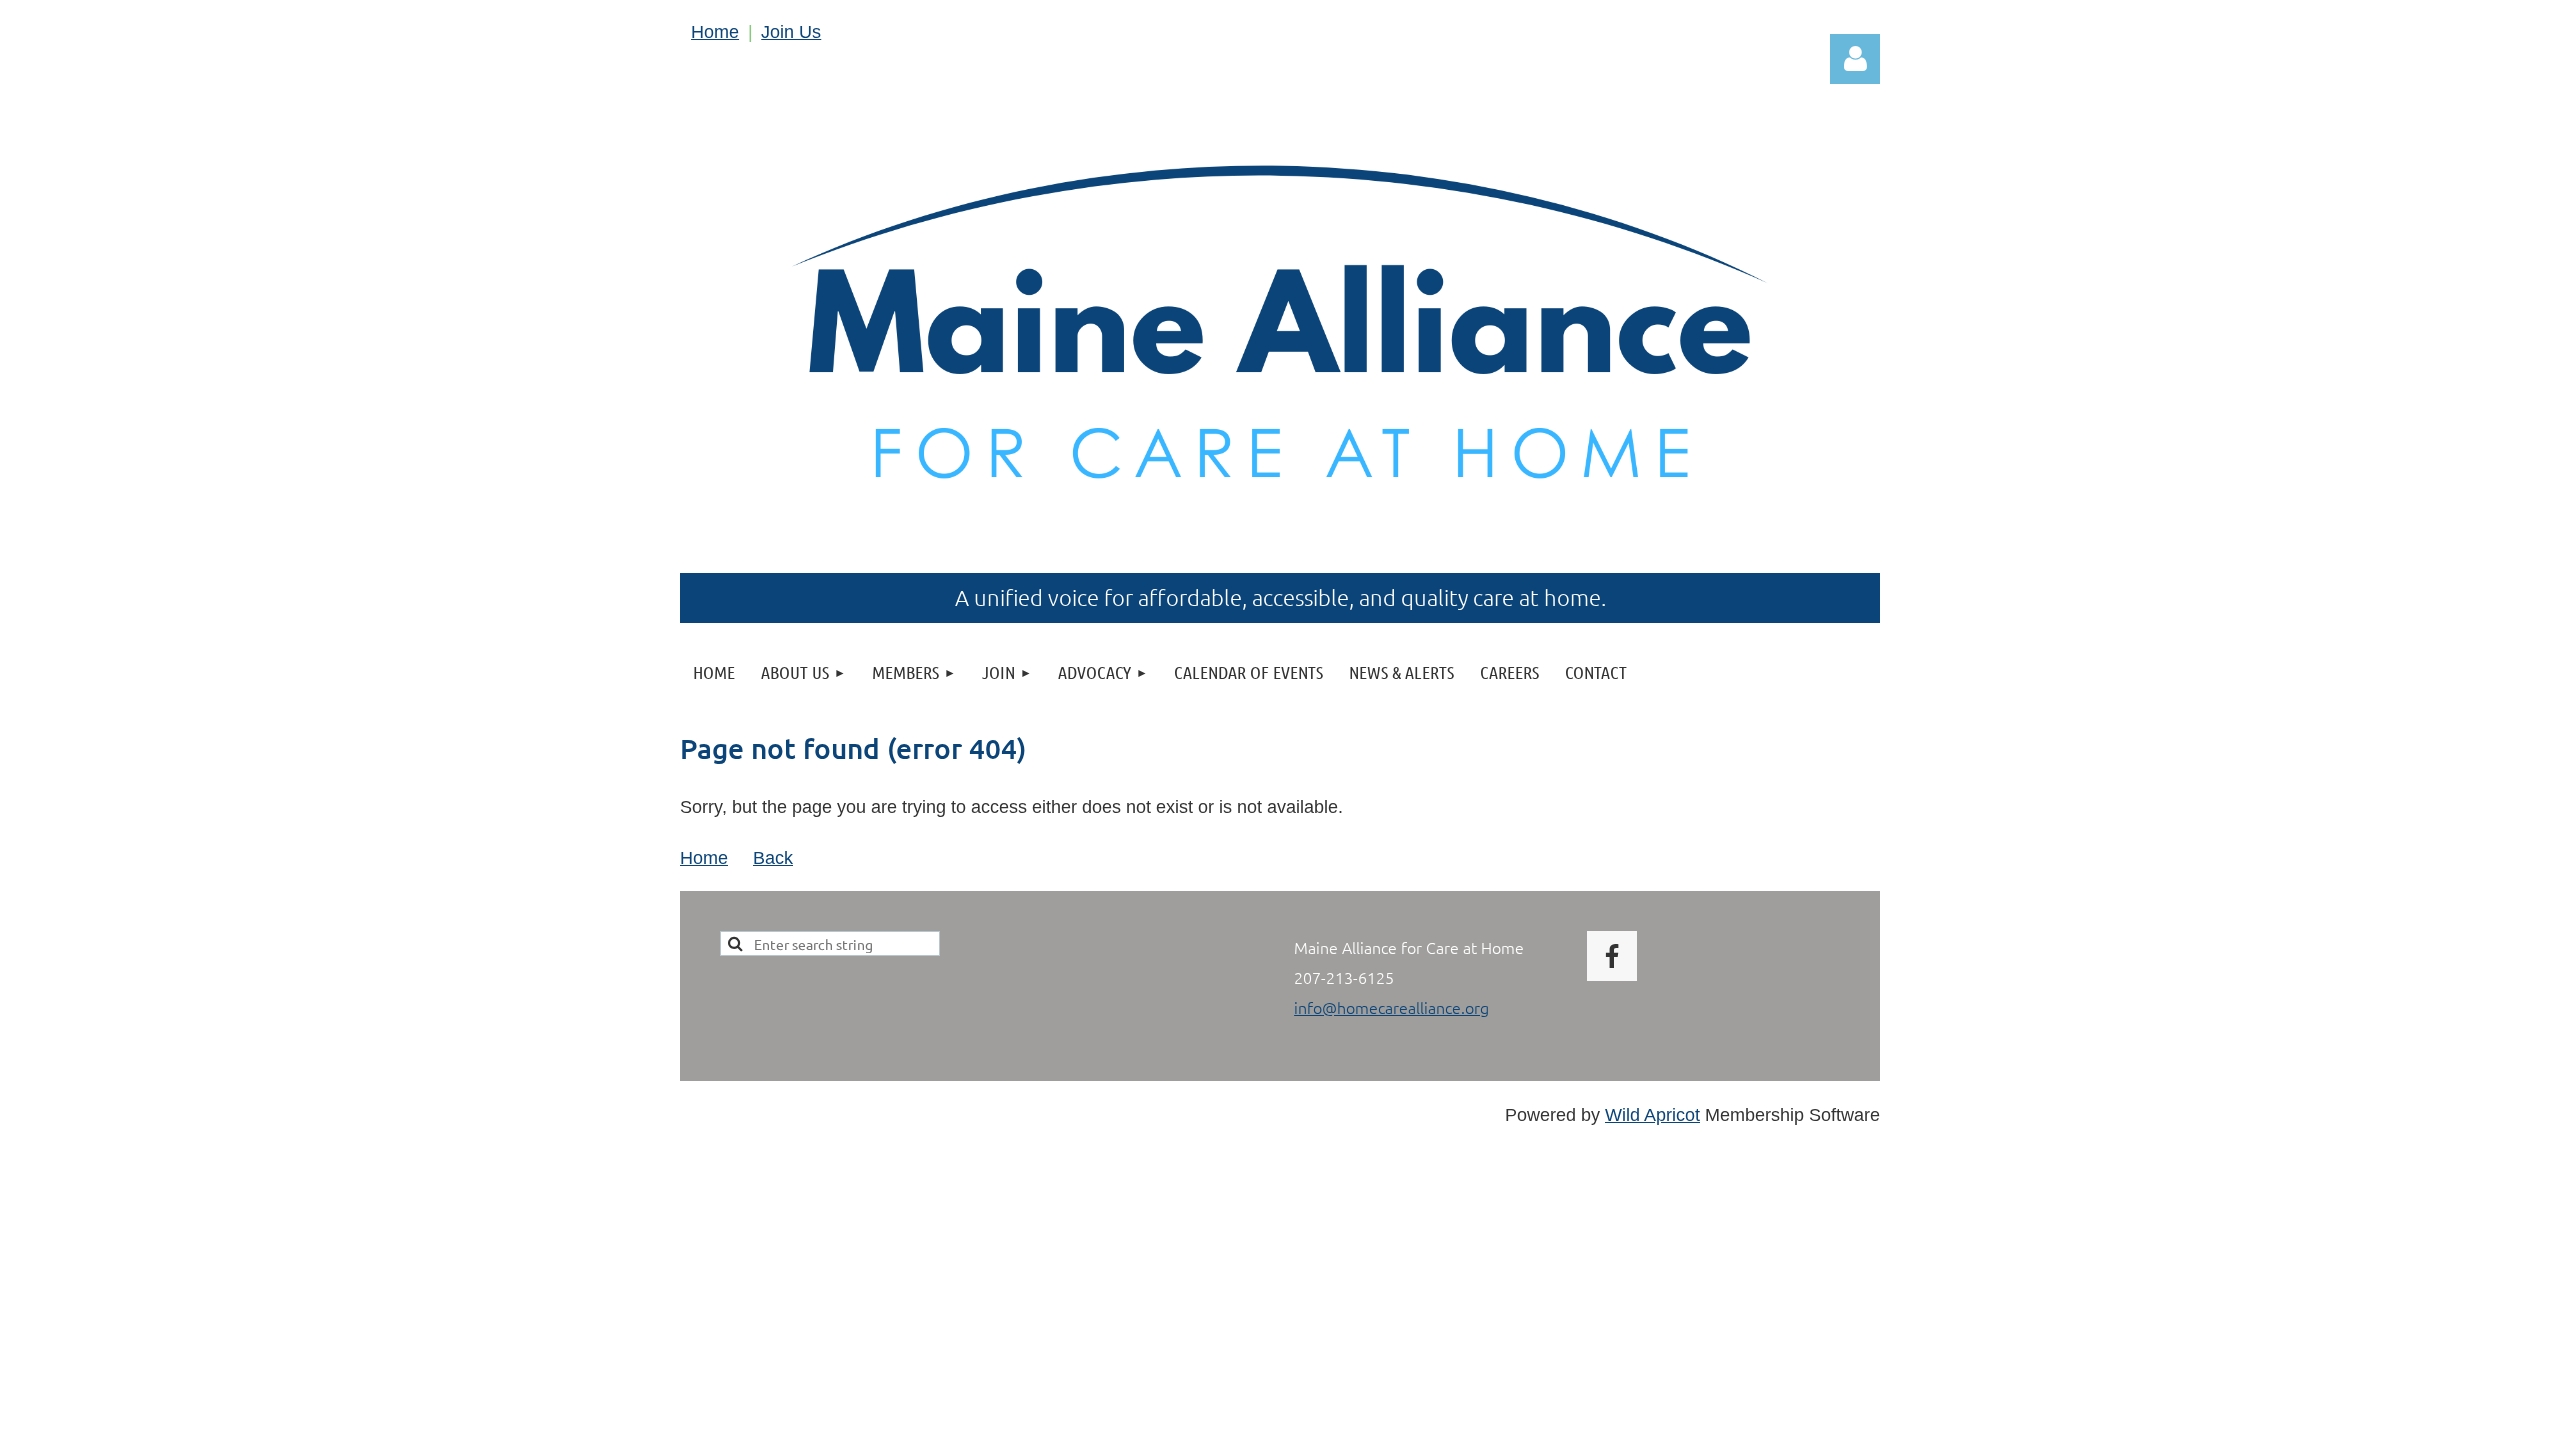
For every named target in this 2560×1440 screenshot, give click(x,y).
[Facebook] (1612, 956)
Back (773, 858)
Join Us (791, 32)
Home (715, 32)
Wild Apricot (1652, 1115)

* * *

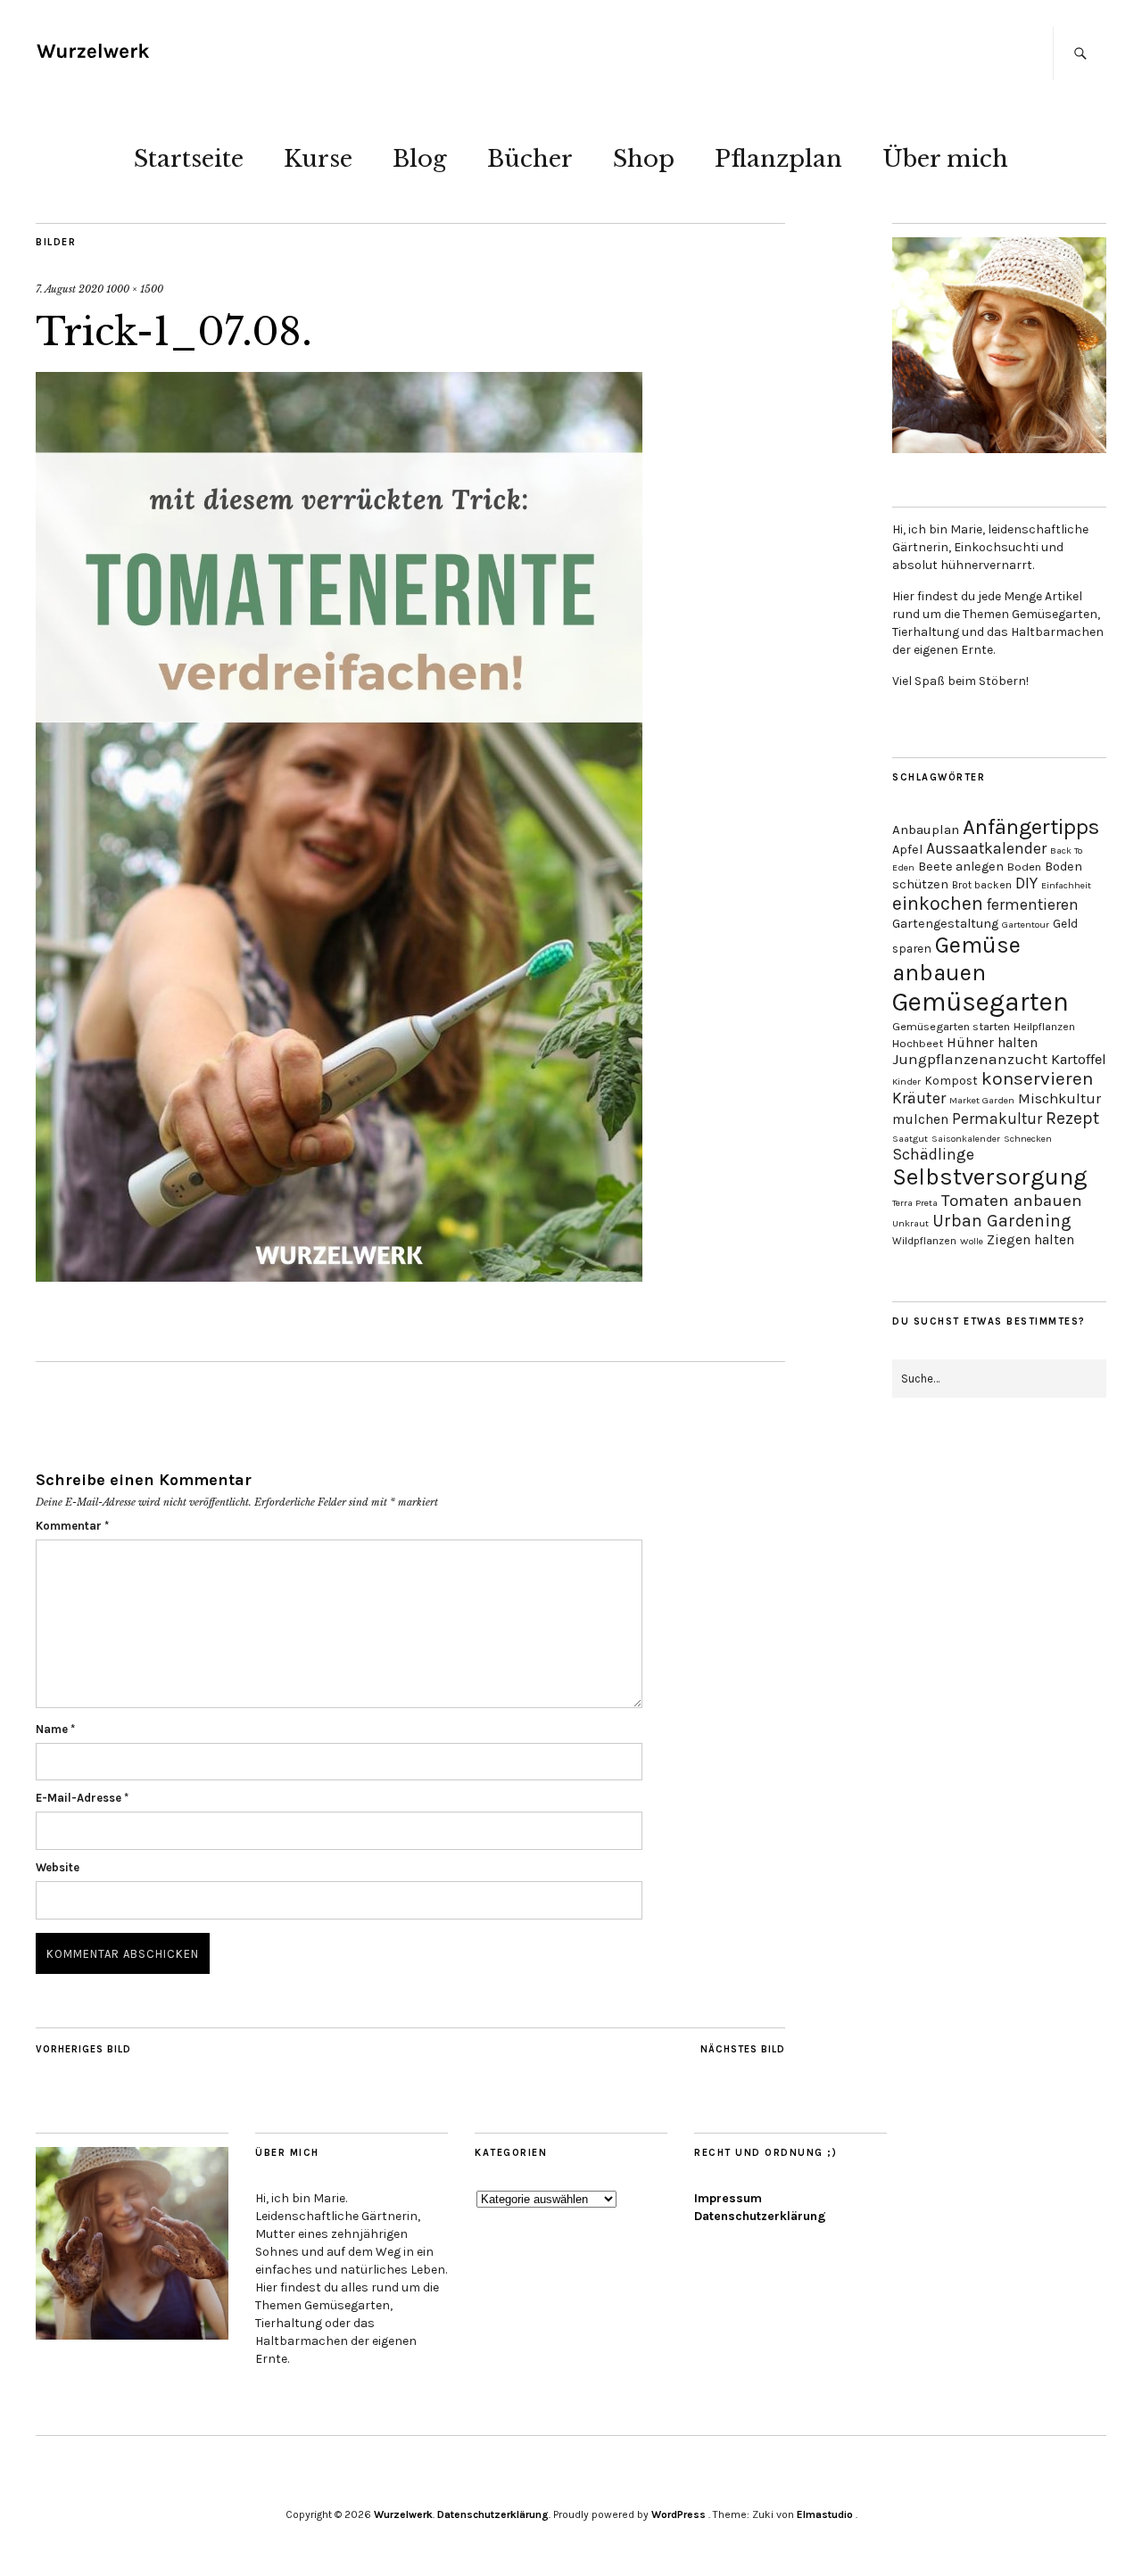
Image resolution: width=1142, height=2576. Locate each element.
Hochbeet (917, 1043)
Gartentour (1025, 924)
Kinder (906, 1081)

---

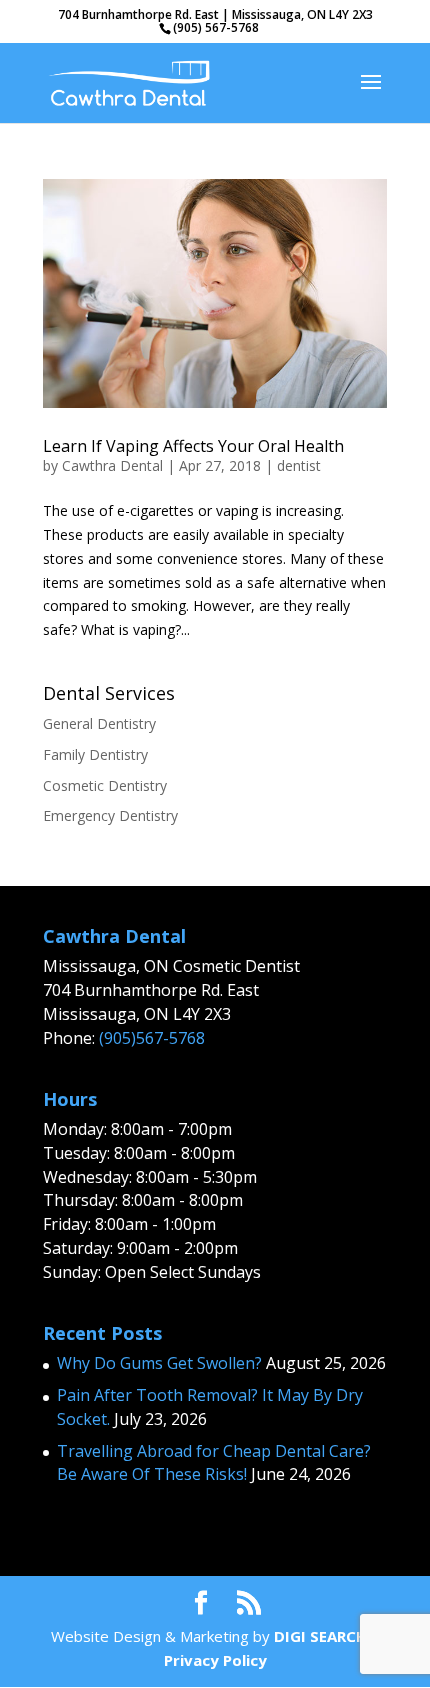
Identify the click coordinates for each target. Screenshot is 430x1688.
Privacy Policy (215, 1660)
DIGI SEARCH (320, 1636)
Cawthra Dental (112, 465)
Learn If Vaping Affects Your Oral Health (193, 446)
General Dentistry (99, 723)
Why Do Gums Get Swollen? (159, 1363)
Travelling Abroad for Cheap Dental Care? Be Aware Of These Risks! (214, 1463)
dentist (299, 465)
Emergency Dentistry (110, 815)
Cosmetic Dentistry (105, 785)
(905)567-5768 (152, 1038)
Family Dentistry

**Assignment**
Scan the records for the string "click" and show every line that contains it.

**Worked solution**
For every named target in this 2560×1440 screenshot, give click(x,y).
Identify the click coordinates for each target. Screenshot is 430x1688.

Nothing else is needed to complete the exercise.